Redson Dev · Idea
Smart Task Tagger: Automated Object Recognition for Workflow Automation
Published June 11, 2026
This project empowers individuals and small teams to automate repetitive data entry or classification tasks directly from visual input. By deploying a compact, AI-powered camera, users can automatically identify specific items, assets, or events in their environment, triggering actions like logging, alerts, or inventory updates. For instance, a small clinic could use it to log the arrival of specific medical supplies, or a hobby workshop to track tool usage.
What you'll need
- Raspberry Pi 4 (2GB or more)
- Raspberry Pi Camera Module v2
- MicroSD card (32GB or more)
- 5V 3A USB-C power supply
- Micro-USB to USB-A cable (for power adapter if not USB-C)
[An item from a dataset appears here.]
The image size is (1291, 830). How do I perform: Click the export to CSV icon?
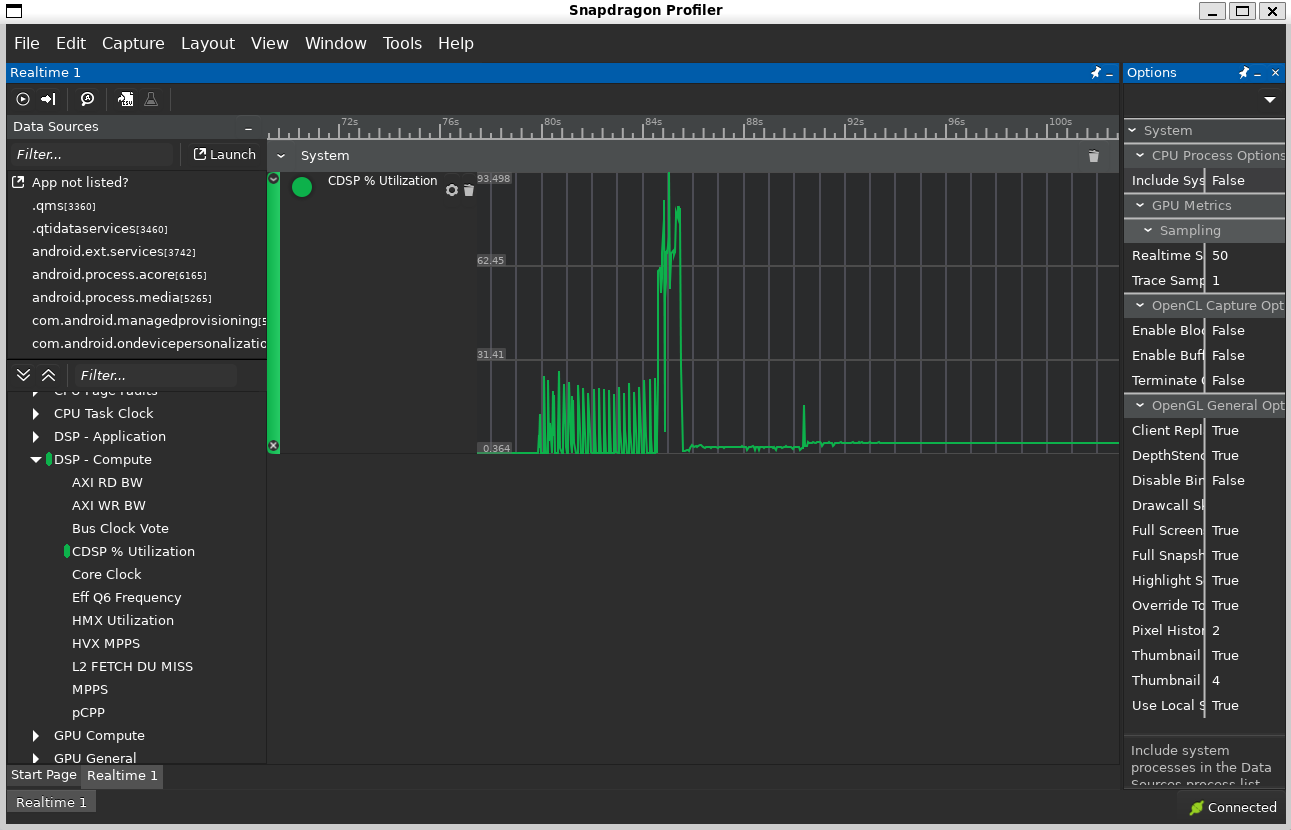(x=126, y=99)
- Enclosure for Raspberry Pi and camera
- Small tripod or mounting bracket
Step-by-step
- 01
Set up Raspberry Pi OS and Camera
Flash Raspberry Pi OS Lite (64-bit) to the microSD card. Insert the card into the Pi and connect the camera module. Boot up, then use `sudo raspi-config` to enable the camera interface and update your system: `sudo apt update && sudo apt upgrade -y`.
- 02
Install TensorFlow Lite and OpenCV
Install necessary libraries for AI vision. Execute `sudo apt install -y python3-opencv tflite-runtime`. Create a Python virtual environment to manage dependencies: `python3 -m venv ~/pi_env && source ~/pi_env/bin/activate`.
- 03
Train or Download a Model
Use a pre-trained TensorFlow Lite model for object detection (e.g., COCO SSD MobileNet v2) or train a custom model with your specific objects using tools like Teachable Machine. Transfer the `.tflite` model and label map to your Raspberry Pi, perhaps in a directory named `models` within your project folder.
- 04
Develop the Detection Script
Write a Python script that continuously captures frames from the Raspberry Pi camera. Use the `tflite_runtime` interpreter to run your chosen object detection model on each frame. Identify detected objects and their confidence scores. The script should be designed to run in a loop, processing frames sequentially.
- 05
Implement Action Triggers
Based on successful object detections, implement a mechanism to trigger an action. This could be logging to a local file, sending a simple HTTP POST request to a local server or webhook, or activating a GPIO pin. For logging, use Python's built-in `logging` module to save timestamps and detected object names to a text file.
- 06
Set up Autostart and Monitor
Configure the detection script to run automatically at boot using systemd. Create a `.service` file (e.g., `/etc/systemd/system/object_detector.service`) that executes your Python script. Remember to specify the correct user and working directory. Monitor the system output or log file to ensure detections are being recorded correctly.
Tips
- Optimize your model for edge deployment by using quantization during training or conversion to TensorFlow Lite.
- Consider adding a simple LED indicator on a GPIO pin to show when an object is successfully detected and an action is triggered.
- For robust detection, ensure consistent lighting conditions and object presentation in the camera's field of view.